[Openicc] GoSoC 2011: CPD and ... Mike Sweet workflow

Chris Murphy lists at colorremedies.com
Fri May 13 15:41:13 PDT 2011



On May 13, 2011, at 1:20 AM, Michael Sweet wrote:

> On May 12, 2011, at 11:52 PM, Graeme Gill wrote:
>> ...
>>> So no, I don't want users printing targets from arbitrary applications that have no
>>> notion of color management. Instead I want to see applications that are specifically
>>> written to print targets, measure them, and produce profiles that can be used by
>>> arbitrary applications.
>> 
>> Nearly all existing color profiling tools assume that a normal
>> test chart printing process can involve using a normal application
>> (like Photoshop) to print the chart. Taking away this capability
>> and not providing any other means of achieving this necessary
>> step (never mind negating the possibility of application color
>> matching on the assumption that there is no justification for it),
>> flies in the face of reality.
>> 
>> If this is the way Apple sees it, no wonder there are a lot
>> of angry Color professionals out there. I certainly wouldn't
>> want to see any of the Linux systems to go down this route.
> 
> 
> Please. I said:
> 
> 	I don't want users printing targets from arbitrary applications that have no notion of color management.
> 
> Photoshop (and other professional graphics applications) definitely has a notion of color management. Thus I would expect it (and other professional graphics applications) to support printing target images.
> 
> However, I would not expect a UI control in the regular print dialog to enable a target (color management disabled) printing mode for, say, Firefox which *can* print images but doesn't have any real notion of color management.

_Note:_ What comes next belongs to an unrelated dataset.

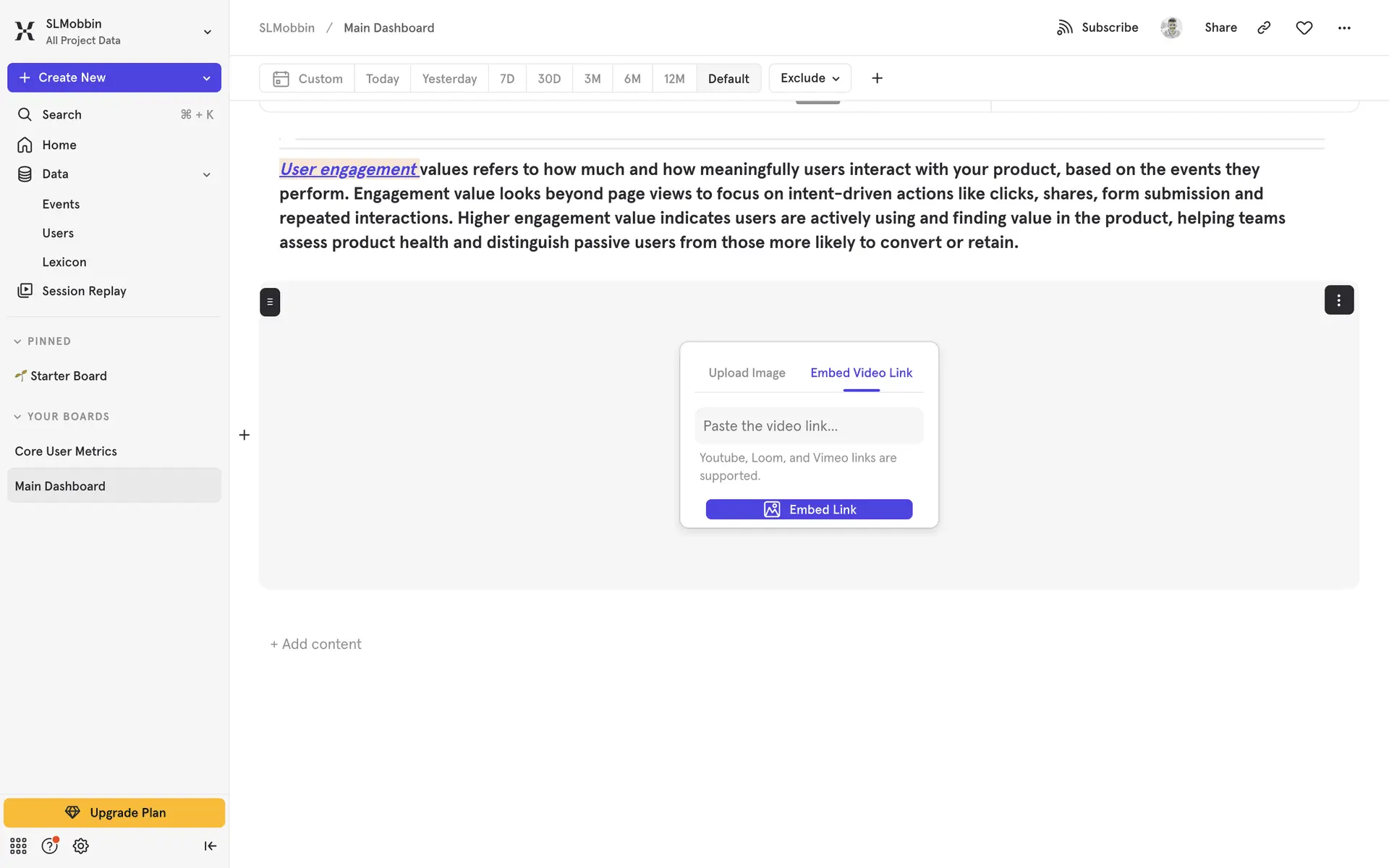
Task: Switch to the Upload Image tab
Action: coord(747,373)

Well it does, it has a CMS integrated into it (qcms) and it will be used by default, and you can enable a whole pile of assumptions about untagged images. All the more reason why I would not want it printing targets because it very well may convert them before sending them through the print pipeline - even if the print dialog were set to "no color transforms" there's no way for that to kick back to the app and have it not convert images already converted, if they've been converted.

So yeah - no I'm not a fan of just any application having the ability to print targets either. But I'm also not a fan of considering the off switch for ColorSync some massive secret. It should be documented, publicly, thoroughly, and be an official API, found when searching the dev web site. If some 3rd party writes an app that disables ColorSync and everything it displays and prints looks like ass, well that's a negative on that developer and their product, and is not Apple's responsibility. I think Apple worrying about such potential is diddle shitting with minutia.